Mater’s smallest baby a Christmas ‘miracle’ this year

The smallest and most premature baby born at Mater Mothers’ Hospital South Brisbane this year will spend Christmas in hospital - a bittersweet moment for Queensland parents Ashlee Eager and Benjamin Walsh.

Moira is a miracle baby for the Fassifern Valley couple, who was born 17 weeks early at less than 24 weeks gestation and weighing just 546g.

Due in December, Moira was born on September 5 after Ms Eager’s waters broke without warning.

“The drive to the hospital was one of the hardest moments of our lives,” she said. “I could feel contractions starting but l didn't want it to be true – I kept coming up with other reasons for the pain.”

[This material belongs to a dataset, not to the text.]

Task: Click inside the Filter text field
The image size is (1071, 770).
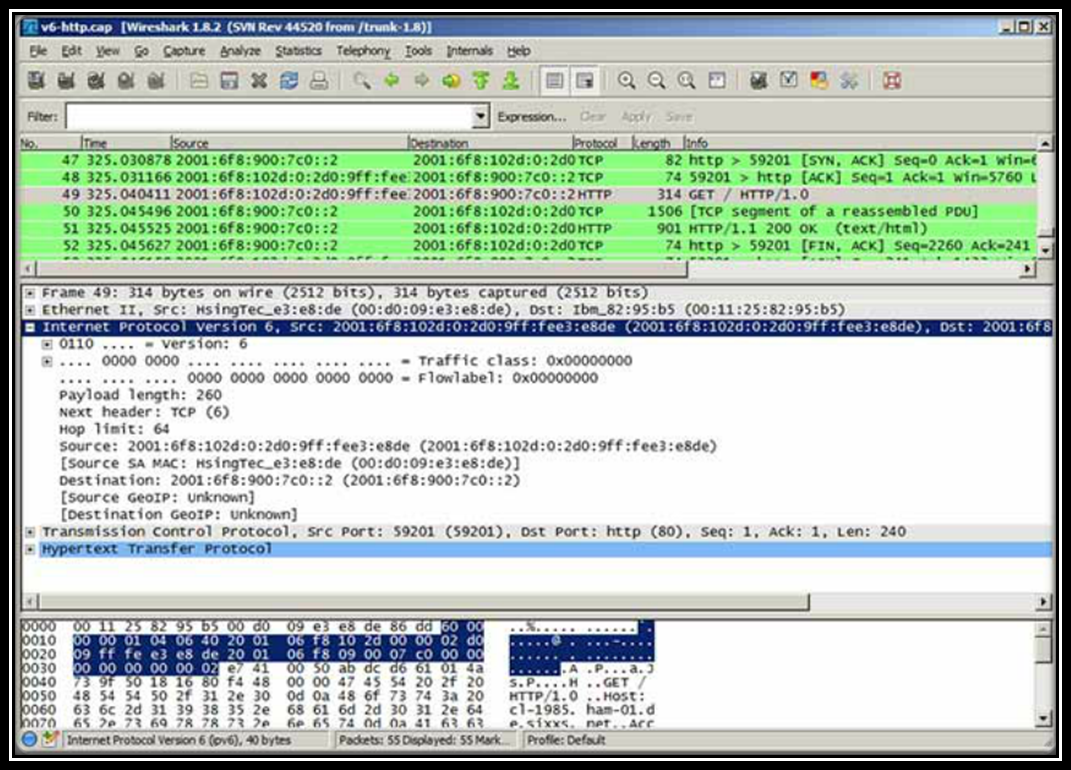Action: tap(268, 117)
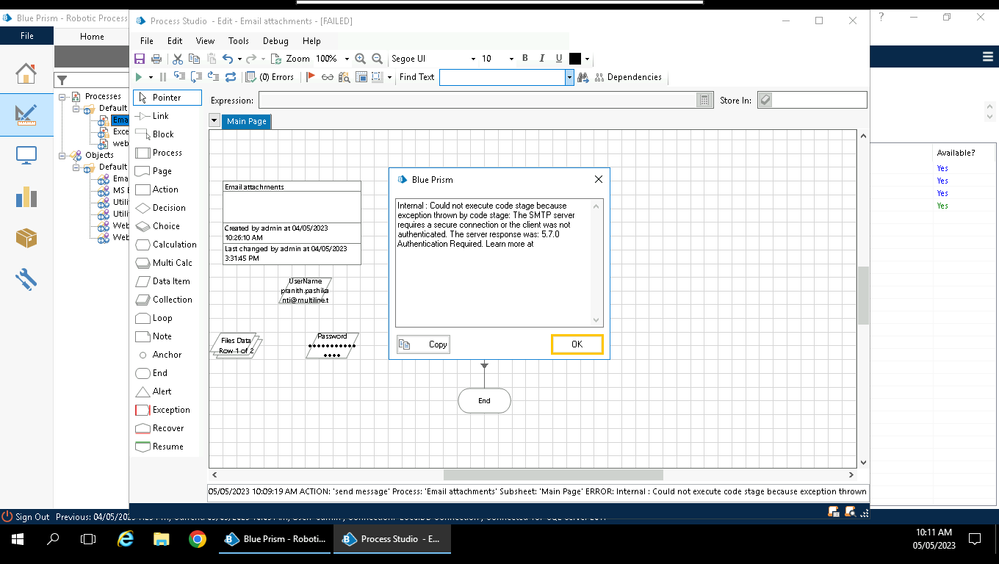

Moira was in fetal distress by the time Mr Walsh and Ms Eager arrived at Mater Mothers’ Hospital and she was born at 11.31pm, kicking and trying to breathe.

Now, after more than three months in Mater Mothers' Neonatal Critical Care Unit, Moira weighs just over 2kg and still requires respiratory support.

Knowing Moira would spend the festive season in hospital, her parents bought new outfits for her to wear in the lead up to Christmas.

“Christmas this year will be bittersweet,” said Ms Eager, a high school teacher.

“Although it will be tough that Moira is still in hospital, we are so grateful to have her and so is her 11-year-old brother Lestat.”

“We call her our rainbow baby. I suffered two miscarriages before falling pregnant with her, so we are happy to have our baby girl.”

Director of Neonatal Critical Care Unit Dr Pita Birch said survival rates of babies as young as 22 weeks gestation had dramatically improved in the past decade as a result of new, life-changing technologies and treatments.

“Ten years ago, it was rare for the Mater to provide neonatal intensive care to babies born at 23 weeks and we wouldn’t always provide neonatal intensive care at 24 weeks either,” he said.

“Now, we are providing intensive care for a large number of babies born at 23 weeks, like little Moira, and almost all babies born at 24 weeks.”

Dr Birch said Mater clinicians would be caring for about 80 babies who would spend Christmas in Mater Mothers' Neonatal Critical Care Unit this year.

Ms Eager said Moira’s biggest hurdle had been her immature respiratory system.

“The doctors at Mater not only work miracles medically, but the care they continue to show Moira and my little family has made something that is incomprehensible bearable,” she said.